Хотя девушка собиралась именно притворство сделать своей профессией, она считала: то, что хорошо на сцене, в жизни порой выглядит отвратительно.
– Степанида неправа? - спросила её Полактия ФОртунатовна.
– Конечно, - с ожесточением сказала Катя. - Стала бы я из-за ссоры лить слезы.
– Тогда - что?
– У меня пропала одна вещь. Очень важная. Для меня.
– Неужели манускрипт?
– И он тоже.
– Надеюсь, ты меня не подозреваешь?
– Нет, что вы! - она вдруг успокоилась, поверив, что Егор ей поможет.
– Я могла бы попробовать...
– Не надо, мне Егор поможет.
– Насколько я понимаю, время у нас ещё есть. Тогда давай я поучу тебя печь медовые пряники.
– Магические?
– Обычные, из теста. Я делаю их по рецепиу своей бабушки.
Ничего не оставалось, как изображать спокойствие и поддерживать разговор, ароде:
– Полактия, дорогая, мне кажется, что и ты жениха себе выбрала.

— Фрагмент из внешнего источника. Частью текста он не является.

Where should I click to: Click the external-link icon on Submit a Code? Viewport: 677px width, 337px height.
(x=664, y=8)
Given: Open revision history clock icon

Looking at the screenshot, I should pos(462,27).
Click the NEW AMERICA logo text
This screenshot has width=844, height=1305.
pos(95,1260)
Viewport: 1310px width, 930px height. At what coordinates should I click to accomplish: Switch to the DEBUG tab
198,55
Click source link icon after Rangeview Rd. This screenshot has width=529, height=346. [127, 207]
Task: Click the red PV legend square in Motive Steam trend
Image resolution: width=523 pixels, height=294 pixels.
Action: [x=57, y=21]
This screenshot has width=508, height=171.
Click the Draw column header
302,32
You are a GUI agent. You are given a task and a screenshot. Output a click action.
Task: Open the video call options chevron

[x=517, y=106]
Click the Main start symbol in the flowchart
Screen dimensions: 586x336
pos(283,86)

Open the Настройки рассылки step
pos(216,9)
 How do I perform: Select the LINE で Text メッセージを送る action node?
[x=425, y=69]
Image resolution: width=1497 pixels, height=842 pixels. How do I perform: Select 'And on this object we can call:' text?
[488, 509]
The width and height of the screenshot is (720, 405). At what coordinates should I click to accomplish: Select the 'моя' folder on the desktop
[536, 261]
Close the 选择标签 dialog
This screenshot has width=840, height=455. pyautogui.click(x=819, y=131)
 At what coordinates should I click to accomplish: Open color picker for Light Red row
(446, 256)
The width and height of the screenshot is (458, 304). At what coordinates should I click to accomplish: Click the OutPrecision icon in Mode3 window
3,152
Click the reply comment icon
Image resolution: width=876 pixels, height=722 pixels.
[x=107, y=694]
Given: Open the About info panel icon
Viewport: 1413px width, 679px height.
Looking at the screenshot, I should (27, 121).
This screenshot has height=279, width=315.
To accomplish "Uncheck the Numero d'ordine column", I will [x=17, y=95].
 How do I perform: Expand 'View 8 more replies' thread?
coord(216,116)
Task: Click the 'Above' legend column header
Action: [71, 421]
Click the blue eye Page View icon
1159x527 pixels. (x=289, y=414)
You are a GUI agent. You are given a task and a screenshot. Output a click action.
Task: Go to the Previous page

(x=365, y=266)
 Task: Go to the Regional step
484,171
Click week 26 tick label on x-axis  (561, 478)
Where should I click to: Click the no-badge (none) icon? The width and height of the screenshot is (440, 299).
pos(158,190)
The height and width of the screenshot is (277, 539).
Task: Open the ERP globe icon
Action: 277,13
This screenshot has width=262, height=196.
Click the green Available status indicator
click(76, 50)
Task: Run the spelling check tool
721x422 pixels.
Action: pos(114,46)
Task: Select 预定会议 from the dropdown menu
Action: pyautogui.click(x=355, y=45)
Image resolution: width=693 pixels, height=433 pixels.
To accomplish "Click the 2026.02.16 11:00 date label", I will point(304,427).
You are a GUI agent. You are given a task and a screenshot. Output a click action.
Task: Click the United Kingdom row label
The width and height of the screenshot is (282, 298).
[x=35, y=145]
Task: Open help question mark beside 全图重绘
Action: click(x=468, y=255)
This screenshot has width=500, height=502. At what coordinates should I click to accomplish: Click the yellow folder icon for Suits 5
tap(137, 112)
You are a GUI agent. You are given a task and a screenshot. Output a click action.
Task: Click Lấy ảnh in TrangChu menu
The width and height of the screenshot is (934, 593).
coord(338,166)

– Выбрала, - подтвердила та.
– Семена?
– Нет, не Семена. Мне по сердцу Тихон пришелся.
– Тихон?! - изумленно вскрикнула Степанида, в то время, как Аксинья отвернулась, скрывая улыбку. - С того света спихан! Ни рыба, ни мясо! Глаза у него красивые,, ничего не скажу, а в остальном... Разве глаза в мужике главное?
– А что? - невинно поинтересовалась Полактия.